Glauben am Baikalsee mit Gleichaltrigen geteilt
Donnerstag, 19. August 2004
Gesamtrussischer Jugendtag erstmals im ostsibirischen Irkutsk - Renovabis ermöglicht Zusammenkunft junger Katholiken
IRKUTSK/MOSKAU/OSNABRÜCK/FREISING (lu). Erstmals fand nun im sibirischen Teil Russlands, in Irkutsk, ein gesamtrussisches Treffen der katholischen Jugend Russlands statt. Das Treffen, das rund sechs Flugstunden östlich von Moskau ausgerichtet worden ist, stand unter dem Motto „Wir möchten Jesus sehen“.

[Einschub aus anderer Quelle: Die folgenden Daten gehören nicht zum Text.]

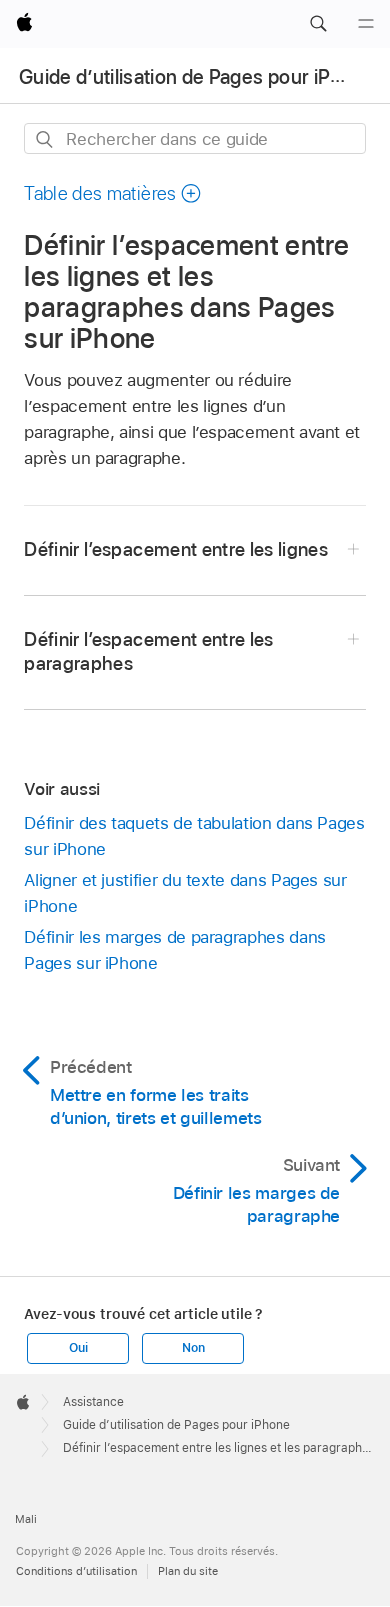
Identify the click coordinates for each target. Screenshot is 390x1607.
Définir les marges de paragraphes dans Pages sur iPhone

Einen finanziellen Zuschuss für das Treffen hat Renovabis (Freising), die Solidaritätsaktion der deutschen Katholiken mit den Menschen in Mittel- und Osteuropa, gewährt und damit einen entscheidenden Beitrag zum Zustandekommen des Treffens geleistet. Bischof Clemens Pickel, der Jugendbischof der Konferenz katholischer Bischöfe Russlands und Diözesanbischof der Diözese St. Clemens (Saratow), dankte ausdrücklich den Katholiken in der Bundesrepublik Deutschland für ihre Unterstützung der kirchlichen Arbeit in Russland. „Ist doch zu bedenken, dass es drei Generationen lang keinerlei Katechese in Russland gegeben hat“, richtete Clemens Pickel in seiner Nachricht an Renovabis die Aufmerksamkeit auf die schwierige religiöse Lage in dem Land, im dem von Lenin an bis zur Wende um 1990 die Katholiken ihren Glauben nicht öffentlich leben durften.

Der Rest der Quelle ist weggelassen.